Por que lembramos e esquecemos das coisas?

Colorful note paper pin with paper clips and isolated on white.

Autobiografias e livros de memórias sempre são um pouco suspeitos. Eles exprimem com veracidade os indivíduos que os escreveram, ou exprimem, mais bem, a imagem que esses indivíduos formaram de si e que pode não corresponder à realidade, mesmo admitindo que sejam absolutamente sinceros e honestos na redação das suas reminiscências?

Pessoas que escrevem memórias com a intenção de deixar um monumento de suas vidas (por razões políticas, ou familiares, ou por sentirem tão-só a necessidade de extravasarem os sentimentos e deixarem consignadas, por escrito, suas experiências pessoais) até que ponto não exprimem, nas memórias, uma imagem auto-idealizada e distante da real?

Até que ponto uma “biografia autorizada”, como tantos políticos, artistas e empresários hoje em dia gostam de patrocinar, é biografia no sentido pleno e corrente do termo? Não será ela uma ficção, uma projeção mais consciente ou menos, do personagem que a autoriza?

Em última análise, todas essas questões se relacionam com o problema da memória. O mecanismo da memória, no espírito humano, é sinuoso, muitas vezes inexplicável para a própria pessoa que procura recordar seu passado. É um exercício que mexe a fundo com as paixões e emoções. Normalmente, nos lembramos bem daquilo que despertou em nós uma paixão muito profunda, favorável ou desfavorável. É difícil esquecer algo que nos agradou profundamente, como também não é fácil esquecer algo que nos magoou e fez sofrer muito.

Esquecemos facilmente, isso sim, as coisas indiferentes, que não nos marcaram emocionalmente. Essas vão sendo varridas da memória e lançadas à vala comum do esquecimento. Dir-se-ia – para recordar a mitologia grega – que tomamos, a respeito delas aquela água misteriosa do rio Lethes, que separava o mundo presente do inferno mitológico. As almas dos mortos atravessavam esse rio na barca de Caronte e sentiam muita sede. Bebiam, então, para se aliviar, a água do próprio rio, e com isso se esqueciam do seu passado. Os mortos que bebiam água do Lethes ficavam, de acordo com a crença grega, vazios, seres sem memória. Seriam como HDs de nossos modernos computadores, que tivessem todo o conteúdo deletado e fossem, ademais, reformatados… Tornavam-se aptos a, pela metempsicose, reencarnarem em animais.

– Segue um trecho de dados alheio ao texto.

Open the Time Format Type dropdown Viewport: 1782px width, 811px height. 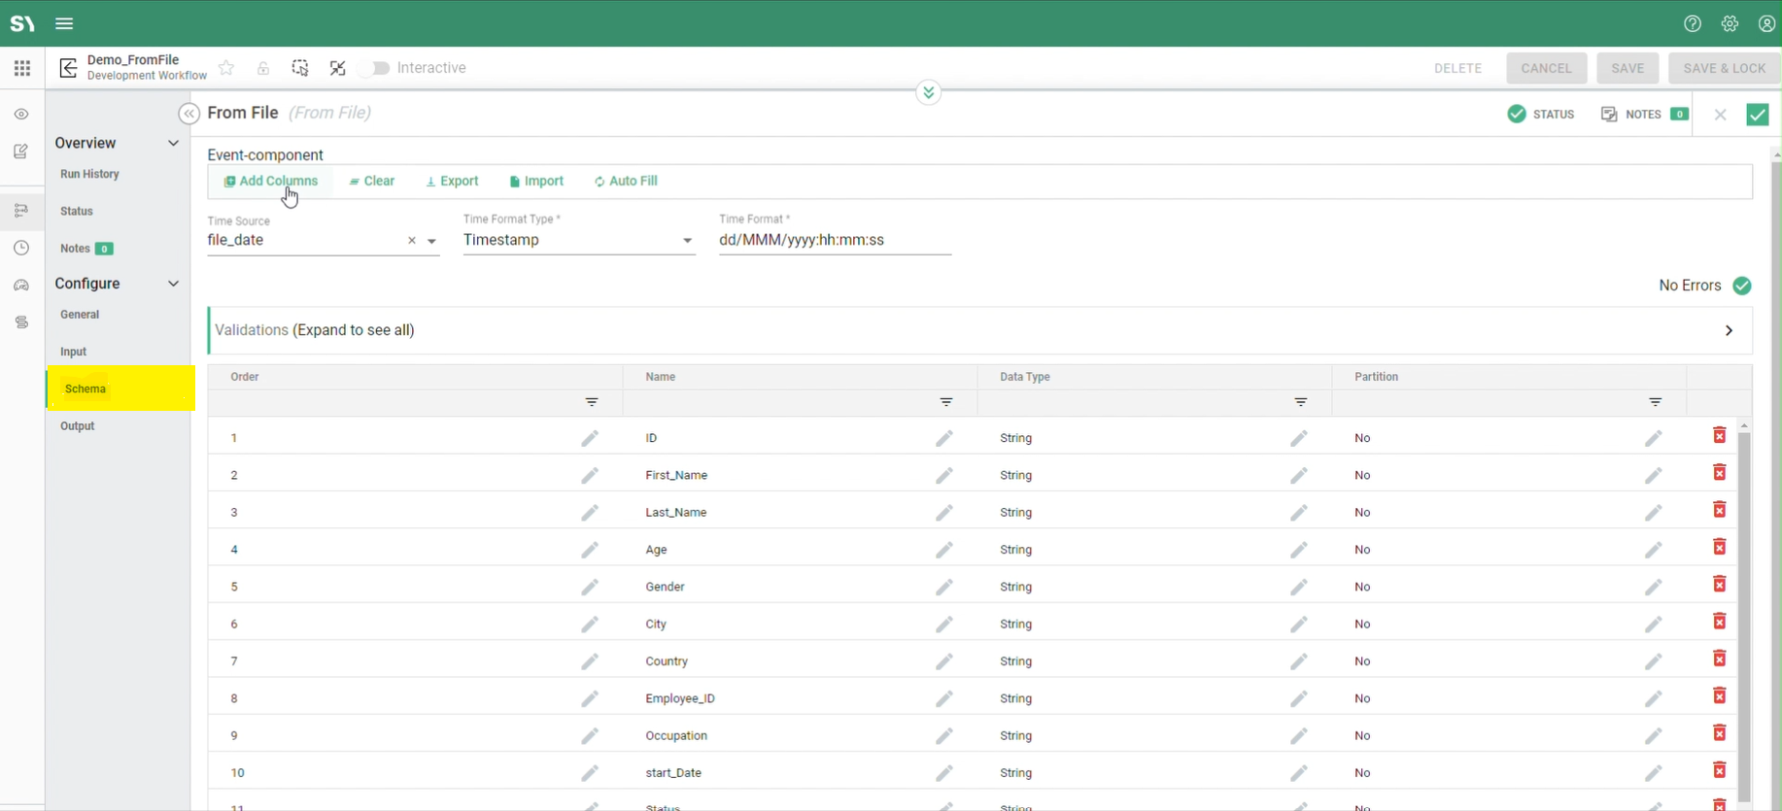pos(686,241)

Nossas vidas são cheias de fatos maiores ou menores que esquecemos… porque nos foram indiferentes. As águas seletivas do imaginário Lethes as varreram. Para nós, individual e subjetivamente, é como se nunca tivessem existido, é como se não fizessem parte da verdade.

Verdade é uma palavra que usamos a todo momento. Mas, que significa ela? – “O que é a verdade?”, perguntou Pilatos a Jesus Cristo (Jo 18,38). Para os cristãos, Deus é a Verdade, Jesus Cristo é a Verdade. – “Eu sou o caminho, a verdade e a vida” (Jo, 14,6).

Para os gregos antigos, verdade era outra coisa. Em grego, verdade era aletheia, ou seja, não-esquecimento, era o que não tinha sido apagado pela água do Lethes.

No trabalho de seleção subconsciente do que deve ser lembrado ou deve ser esquecido, cada um de nós é senhor de si, sem dúvida, mas somente até certo ponto. Se fôssemos senhores absolutos da nossa seleção, jamais esqueceríamos algo que nos interessasse, todos os estudantes tirariam nota 10 em todos os exames… E, bem ainda maior, conseguiríamos esquecer completamente fatos que nos traumatizaram, nos feriram, nos magoaram. Só lembraríamos das coisas boas, agradáveis e úteis, sem nos preocuparmos com más recordações, com as que nos fazem sofrer e condicionam nossa felicidade.